Discussions on the history and historiography of Australia's New England

Monday, October 23, 2017

A note on the Sunghir DNA results from an Australian perspective


ANCIENT NETWORKERS  DNA from four Stone Age people — including the two shown here as they looked when excavated, top, and at the time of death, bottom — suggests that hunter-gatherers have long formed groups with few close relatives. Aside from discouraging inbreeding, that social structure encouraged cooperative ties among groups and rapid cultural advances, scientists say. 

Interesting piece in Science News by Bruce Bower, Ancient humans avoided inbreeding by networking (5 October 2017) on the results of DNA analysis of four individuals from the Sunghir site in Russia, Sunghir is situated about two hundred kilometres east of Moscow, on the outskirts of Vladimir, near the Klyazma River.
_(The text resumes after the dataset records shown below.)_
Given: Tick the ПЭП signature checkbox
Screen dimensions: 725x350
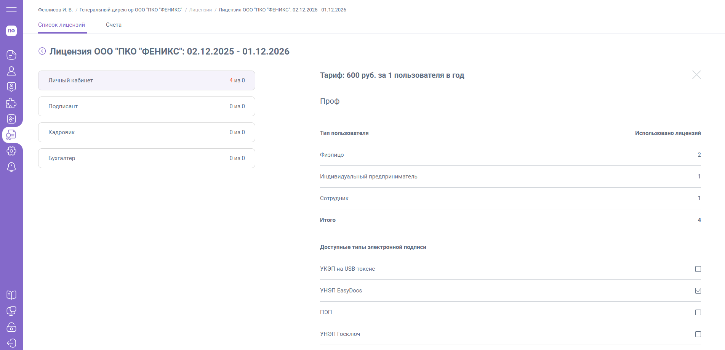Looking at the screenshot, I should (x=698, y=313).
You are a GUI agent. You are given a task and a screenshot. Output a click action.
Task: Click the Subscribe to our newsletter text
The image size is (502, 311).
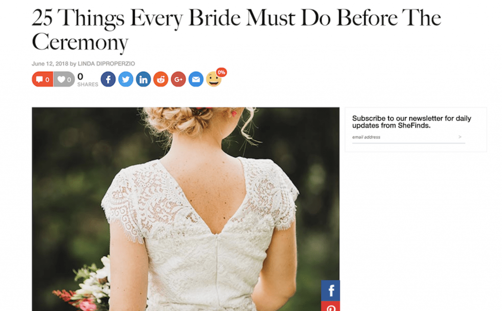[411, 122]
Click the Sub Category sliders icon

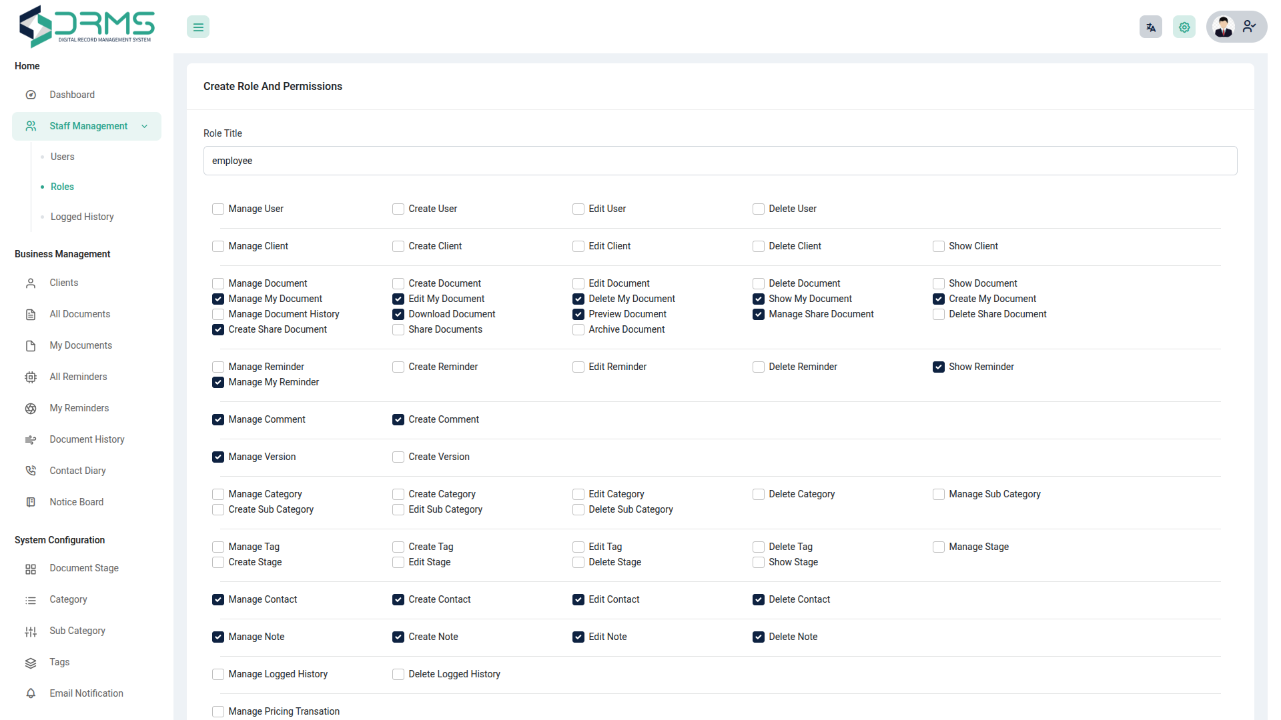pyautogui.click(x=31, y=631)
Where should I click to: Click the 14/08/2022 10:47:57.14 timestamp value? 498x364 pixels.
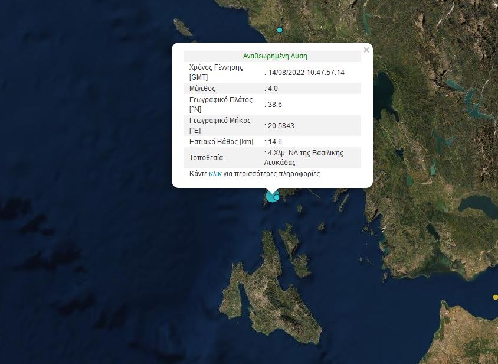coord(306,72)
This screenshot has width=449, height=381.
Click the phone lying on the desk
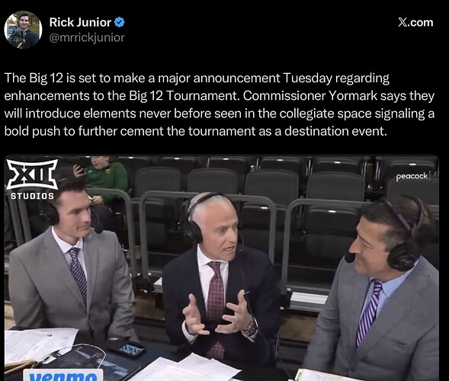(127, 348)
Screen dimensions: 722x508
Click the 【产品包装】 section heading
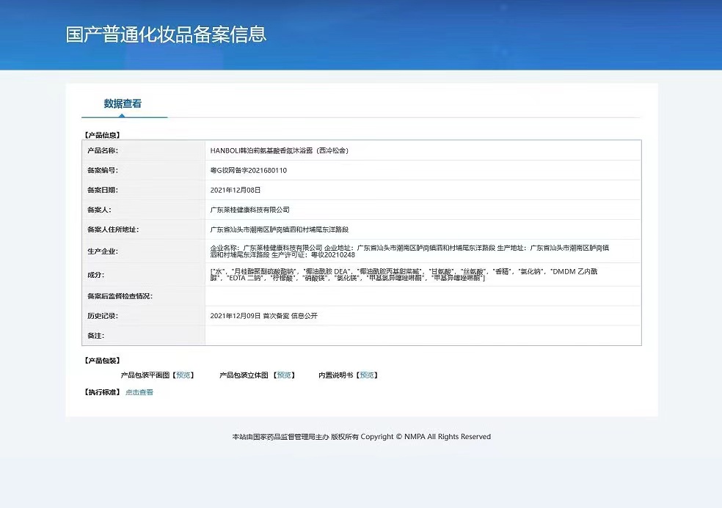click(x=102, y=361)
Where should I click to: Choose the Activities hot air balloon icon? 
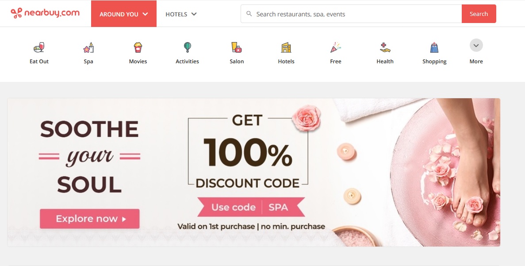[x=188, y=47]
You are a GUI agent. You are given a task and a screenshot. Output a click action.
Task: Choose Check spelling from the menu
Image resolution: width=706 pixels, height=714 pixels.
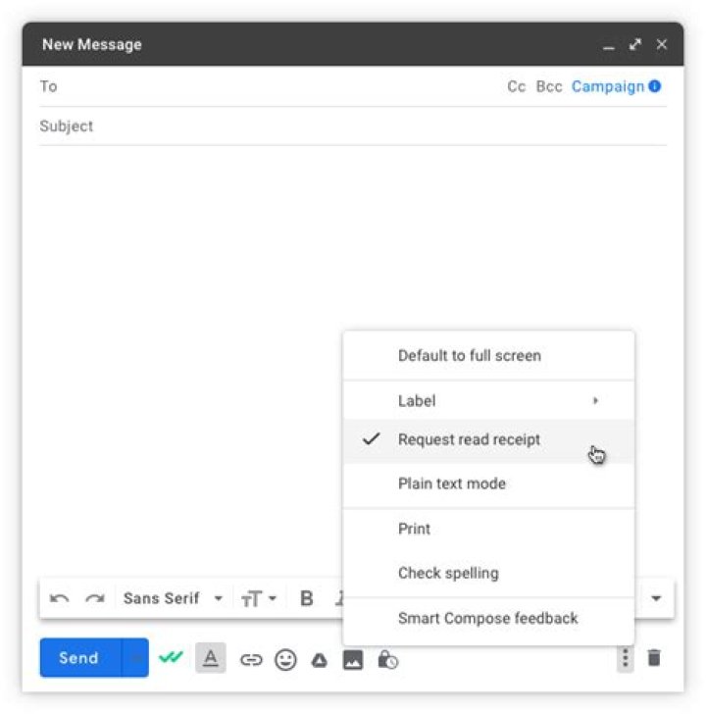[x=447, y=573]
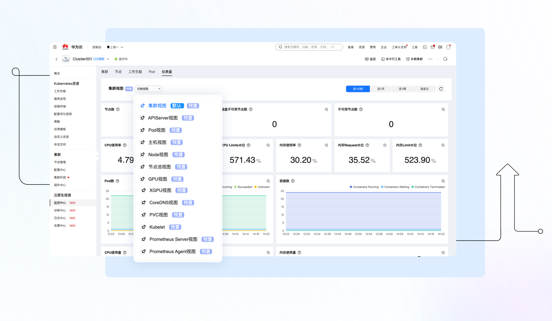Expand the Cluster001 cluster switch chevron
552x321 pixels.
tap(108, 59)

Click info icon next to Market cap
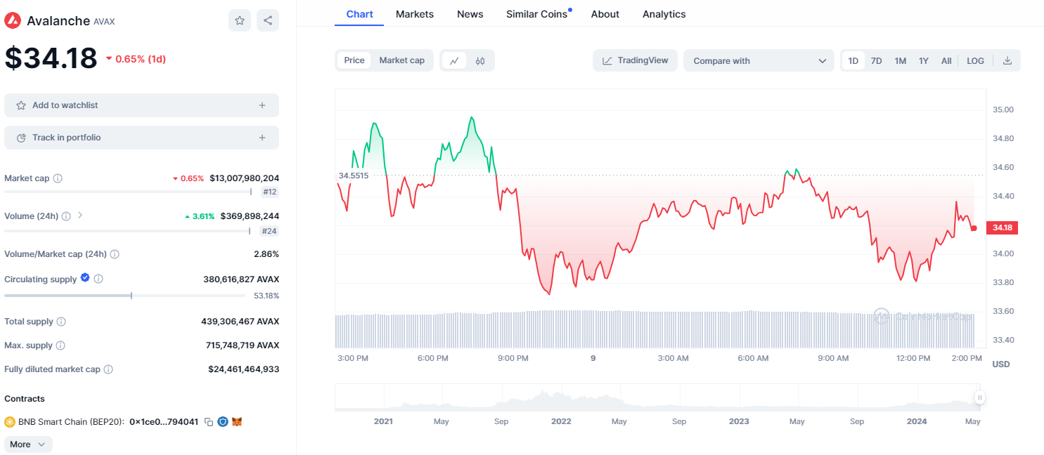[58, 178]
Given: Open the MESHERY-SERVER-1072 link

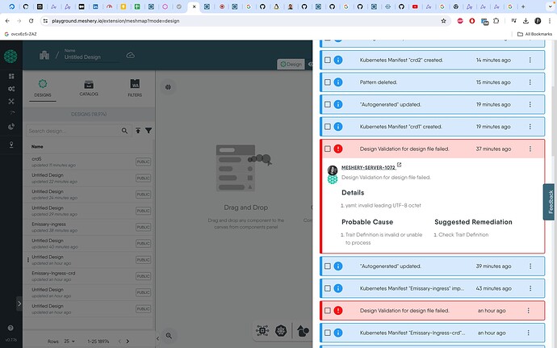Looking at the screenshot, I should [368, 167].
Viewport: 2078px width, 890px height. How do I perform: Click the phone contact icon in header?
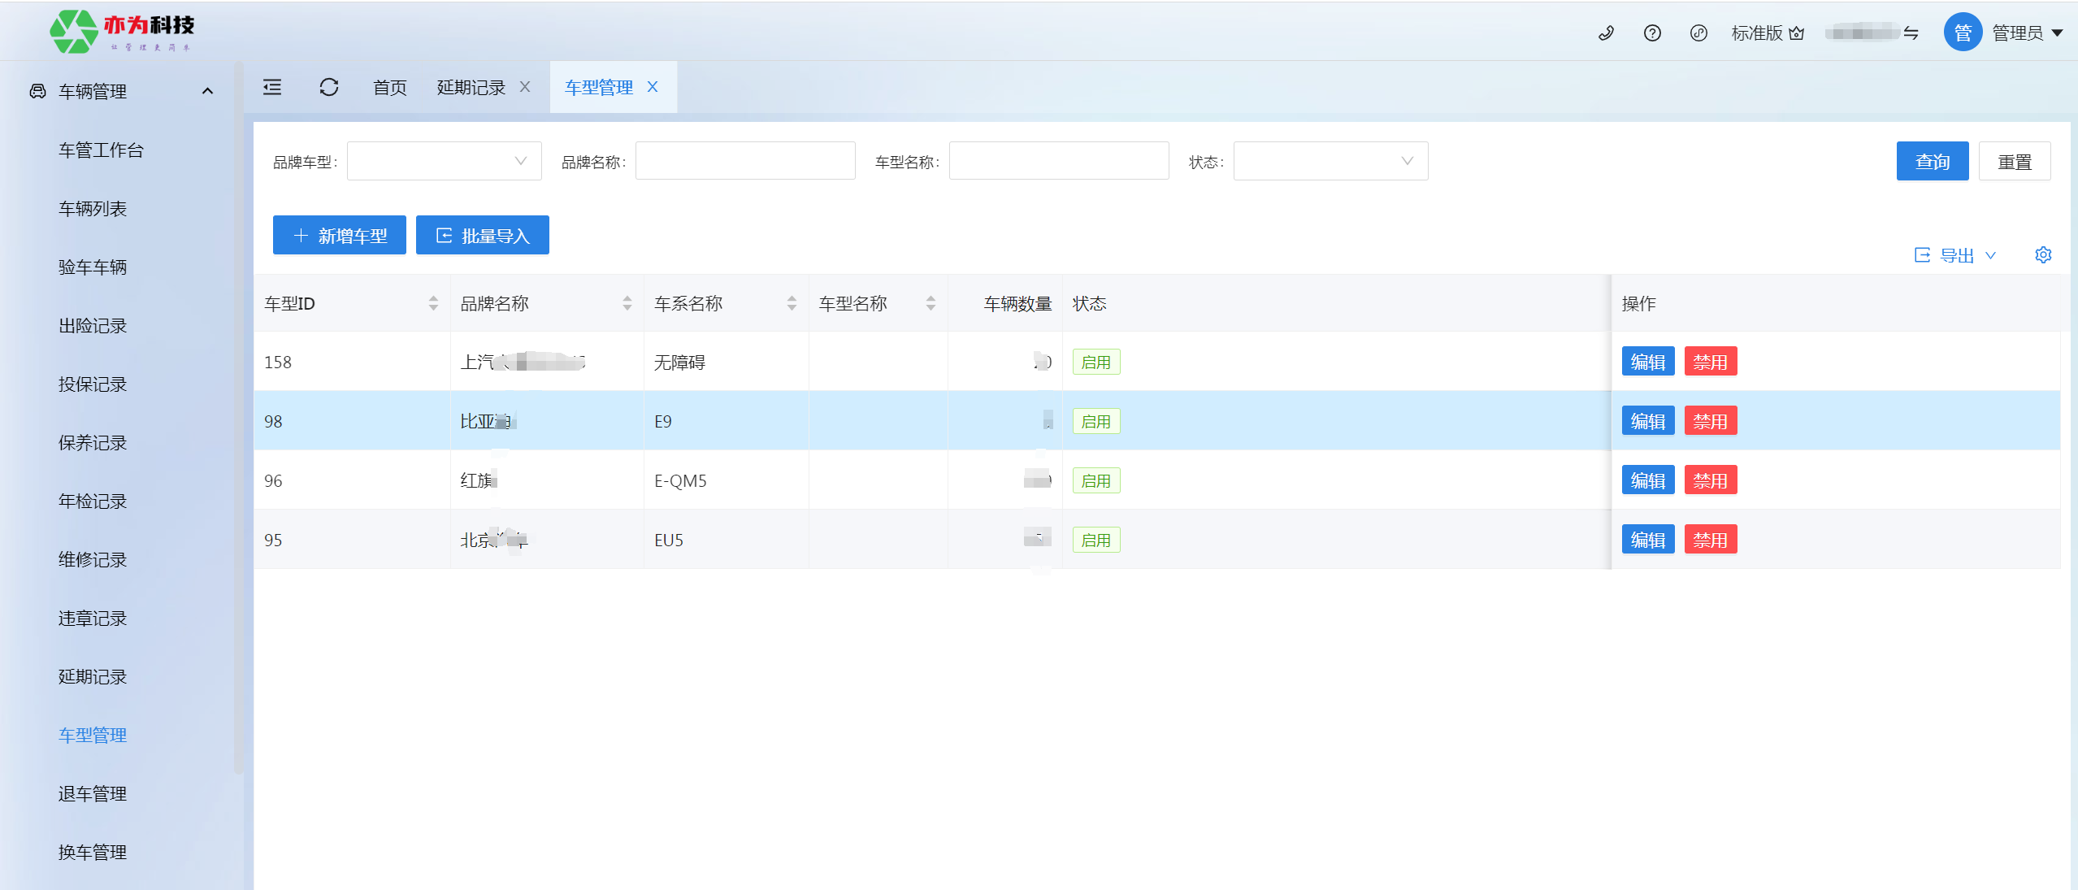pyautogui.click(x=1606, y=33)
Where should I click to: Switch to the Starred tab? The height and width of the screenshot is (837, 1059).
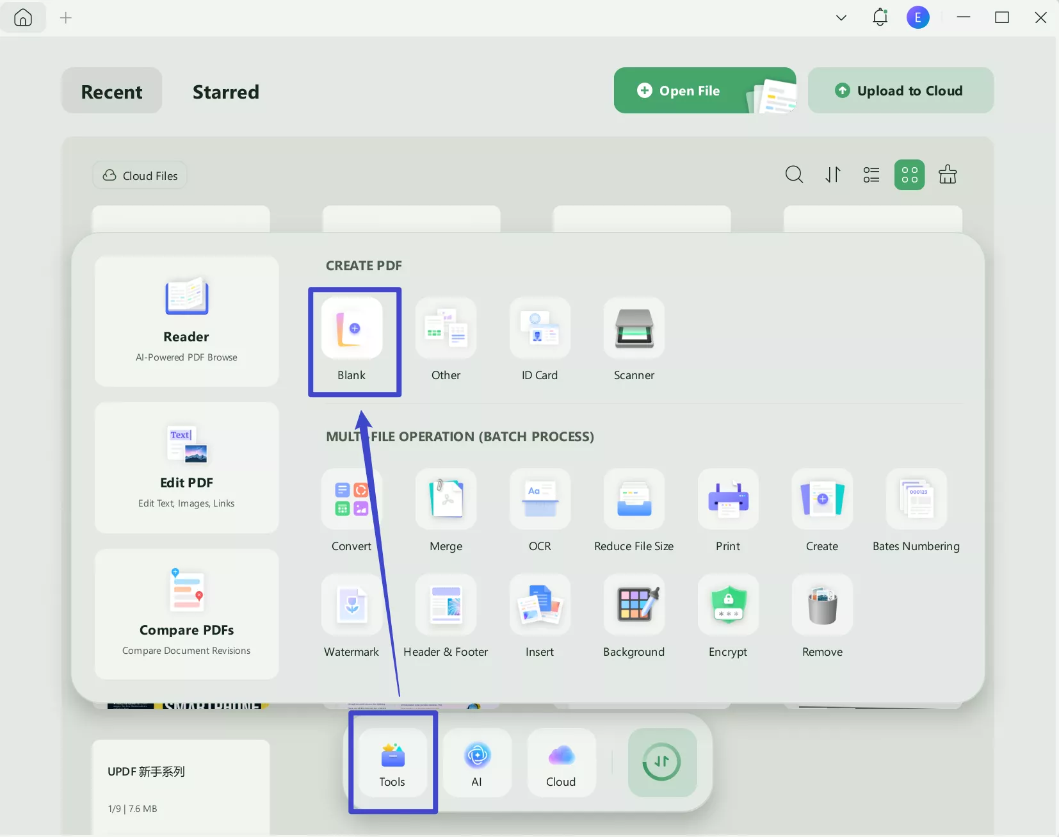point(225,92)
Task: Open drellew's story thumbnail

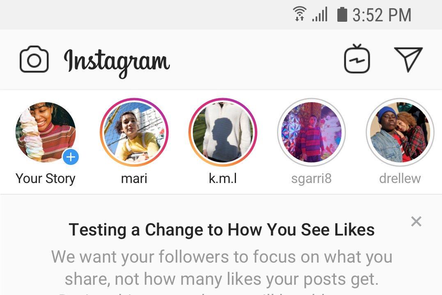Action: click(x=400, y=132)
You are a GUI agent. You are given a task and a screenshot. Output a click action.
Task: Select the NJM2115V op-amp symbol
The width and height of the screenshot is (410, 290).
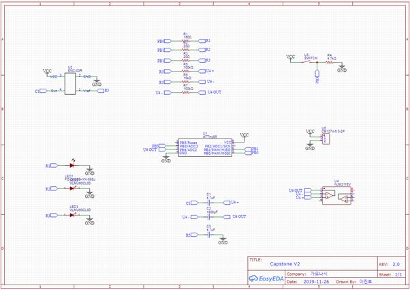(331, 196)
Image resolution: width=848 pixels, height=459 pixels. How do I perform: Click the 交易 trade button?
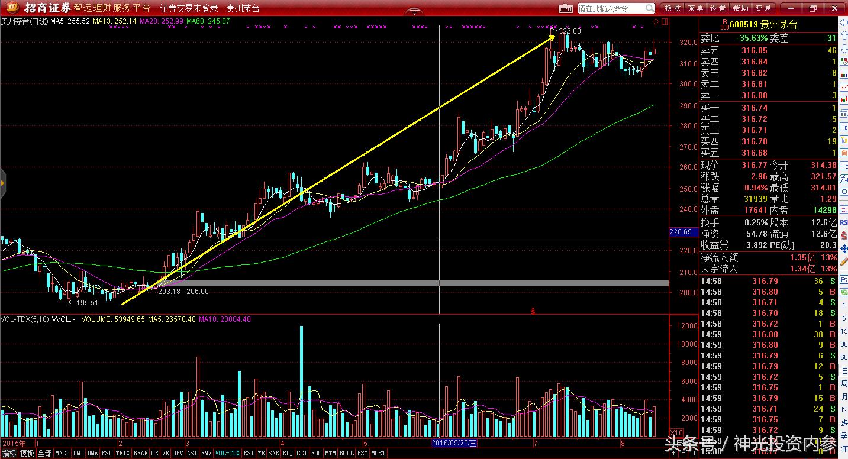tap(763, 8)
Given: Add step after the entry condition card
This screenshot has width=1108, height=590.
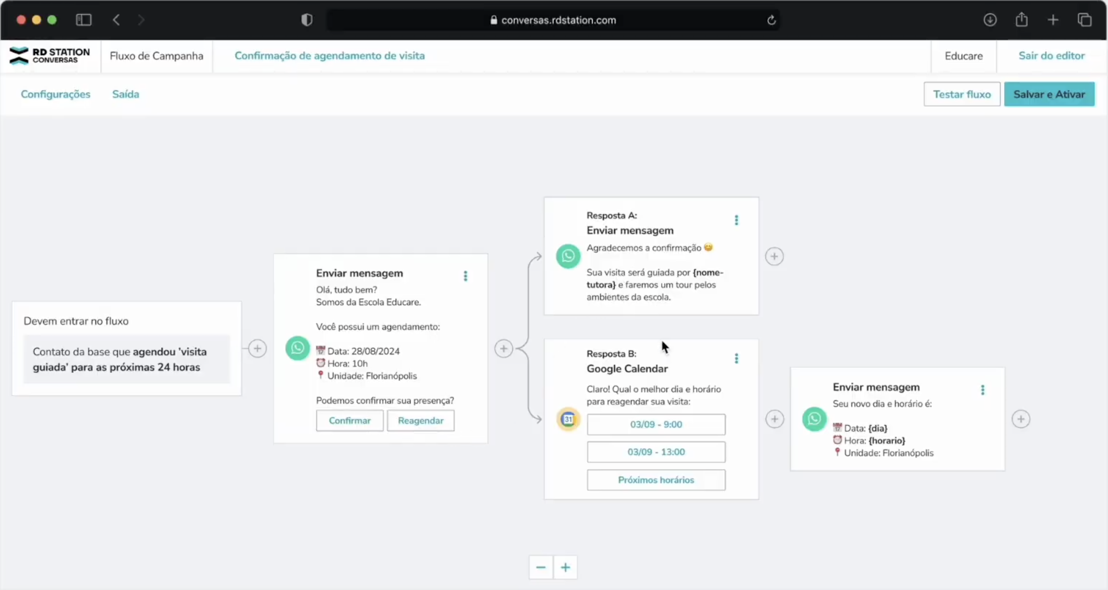Looking at the screenshot, I should pos(257,348).
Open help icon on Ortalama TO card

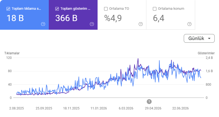140,24
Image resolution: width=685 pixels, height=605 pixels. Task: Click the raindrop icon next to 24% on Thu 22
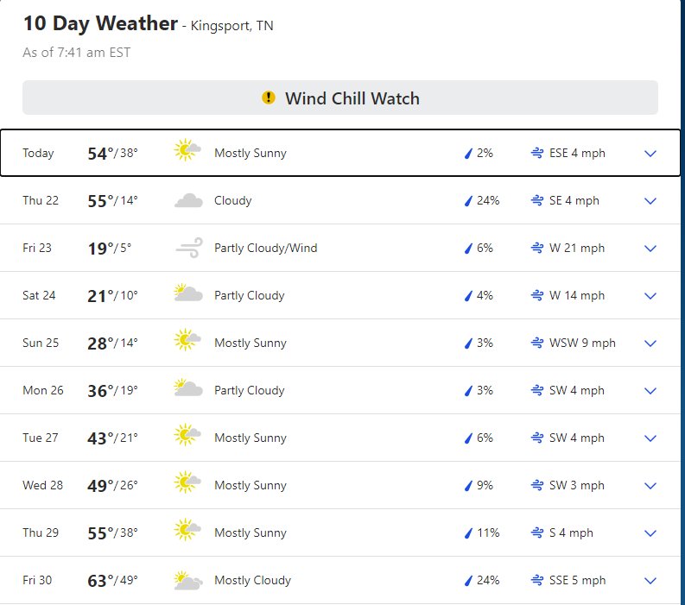pos(468,201)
The story is based on an article that appeared in Science. If you follow the link through you can access the original article, You will need to register, but that is free. The article's abstract reads:  
Present-day hunter-gatherers (HGs) live in multilevel social groups essential to sustain a population structure characterized by limited levels of within-band relatedness and inbreeding. When these wider social networks evolved among HGs is unknown. Here, we investigate whether the contemporary HG strategy was already present in the Upper Paleolithic (UP), using complete genome sequences from Sunghir, a site dated to ~34 thousand years BP (kya) containing multiple anatomically modern human (AMH) individuals. We demonstrate that individuals at Sunghir derive from a population of small effective size, with limited kinship and levels of inbreeding similar to HG populations. Our findings suggest that UP social organization was similar to that of living HGs, with limited relatedness within residential groups embedded in a larger mating network.
Martin Sikora1, Andaine Seguin-Orlando, Vitor C. Sousa, Anders Albrechtsen, Thorfinn Korneliussen, Amy Ko, Simon Rasmussen, Isabelle Dupanloup, Philip R. Nigst, Marjolein D. Bosch, Gabriel Renaud, Morten E. Allentoft, Ashot Margaryan, Sergey V. Vasilyev, Elizaveta V. Veselovskaya, Svetlana B. Borutskaya, Thibaut Deviese, Dan Comeskey, Tom Higham, Andrea Manica, Robert Foley, David J. Meltzer, Rasmus Nielsen, Laurent Excoffier, Marta Mirazon Lahr, Ludovic Orlando, Eske Willerslev, "Ancient genomes show social and reproductive behavior of early Upper Paleolithic foragers", Science 05 Oct 2017. eaao1807, DOI: 10.1126/science.aao1807
Bruce's report focuses on what the results might show us about mating patterns among hunter gatherers (HG). I looked at the results from a slightly different perspective. First to summarise some key points as I understood them:

  • The DNA of four individuals was analysed. The remains dated from around 34,000 years ago.
  • The DNA of the three individuals buried together share both mitochondrial and Y-chromosome lineages  That is, they formed part of the same group. However, none of them were closely related (that is, third degree or closer). Third degree relationships includes first cousins, great grandparents and great grandchildren. 
  • Modelling provided a refined estimate of the time since admixture with Nenaderthals at 770 generations (95% CI 755-786). Accounting for the uncertainty of both the admixture estimate and 14C ages, this corresponds to an admixture date between the ancestors of Sunghir and Neanderthals of between 53.6 and 58.1 kya (at 29 years/generation. However, the results from one individual suggested that there could have been a more recent admixture.
.The Aborigines arrived in Australia perhaps 60-65,000 years ago. That is before the estimated admixture date between the Sunghir and Neanderthals. They too carry Neanderthal genes, although they also carry Denisovan genes, suggesting a later mixing with Denisovan peoples. So the evidence continues to suggest that we are dealing with long and overlapping periods of interaction between different hominin species.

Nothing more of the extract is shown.